===== Data provided

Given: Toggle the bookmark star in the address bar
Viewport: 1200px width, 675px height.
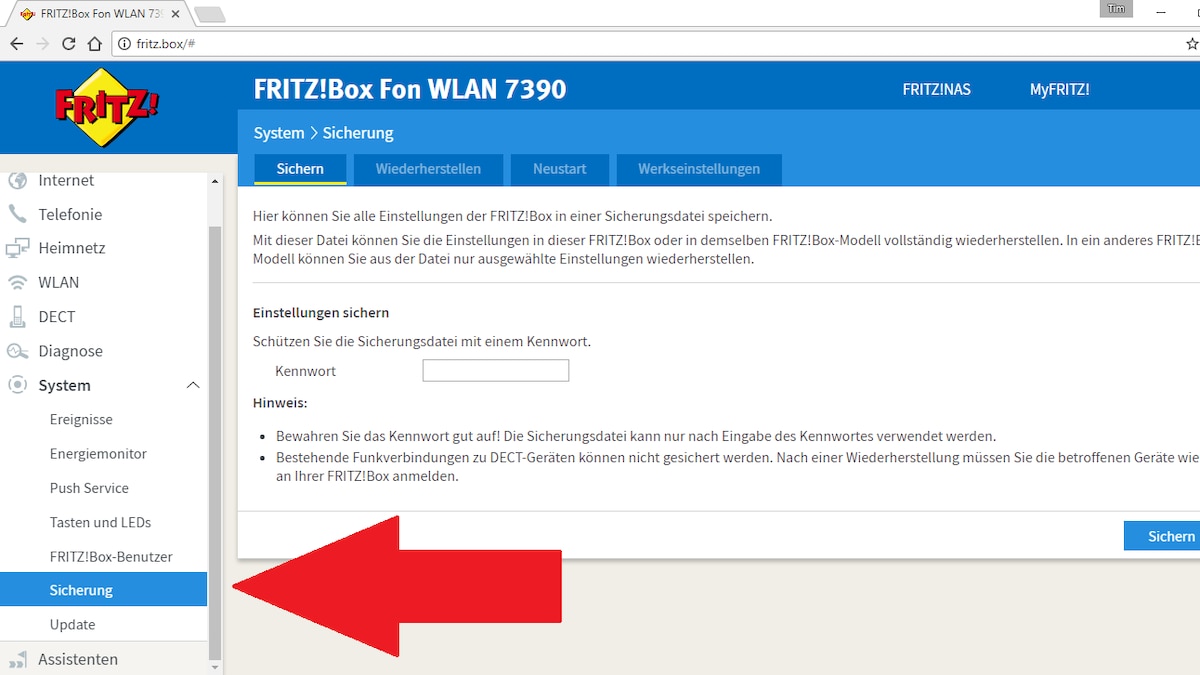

==========
===== Data provided

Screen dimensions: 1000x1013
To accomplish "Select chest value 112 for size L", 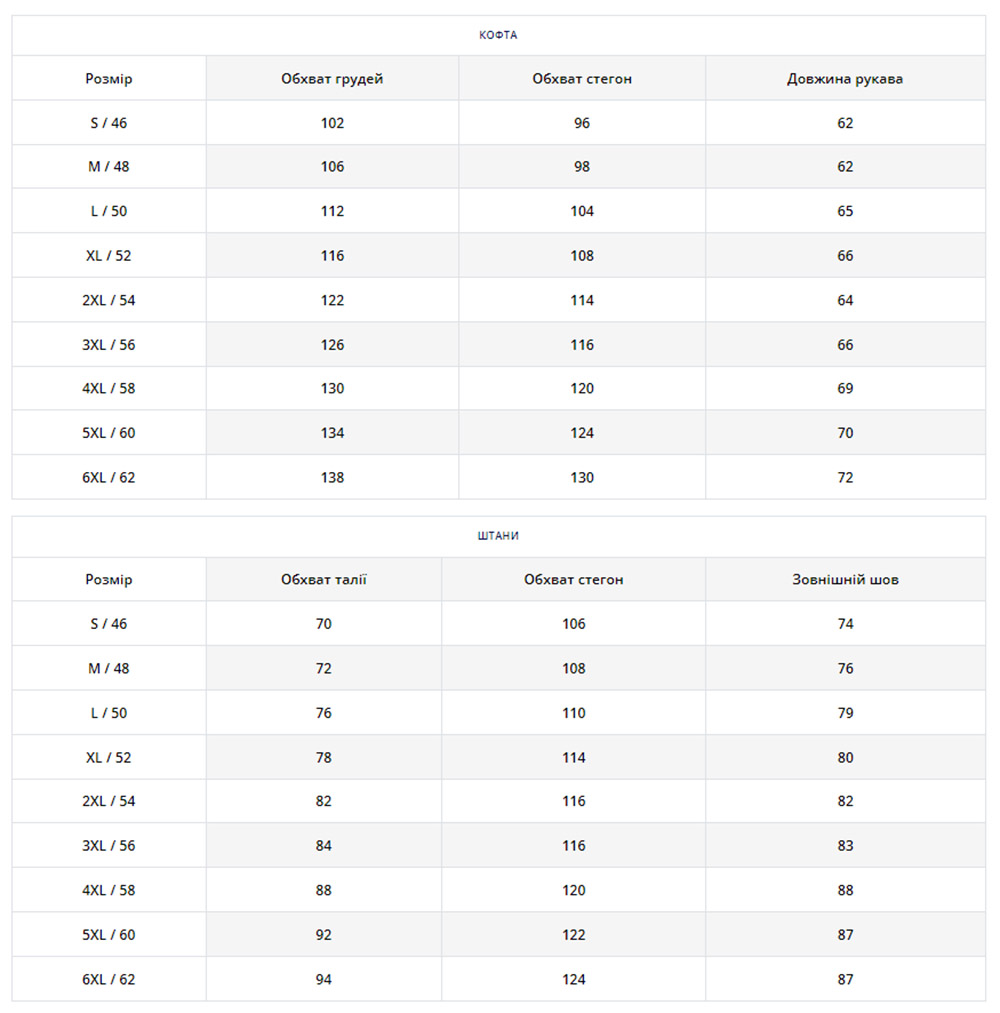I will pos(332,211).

==========
===== Data provided

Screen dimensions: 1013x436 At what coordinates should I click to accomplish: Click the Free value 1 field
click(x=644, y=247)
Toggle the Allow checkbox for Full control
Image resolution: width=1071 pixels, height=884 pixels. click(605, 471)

==========

**Required action:** Copy out only the lines of the records above from the one with "Given: Toggle the" through the one with "Viewport: 1200px width, 675px height.", exactly as they stand, both included.

**Response to this task:**
Given: Toggle the bookmark star in the address bar
Viewport: 1200px width, 675px height.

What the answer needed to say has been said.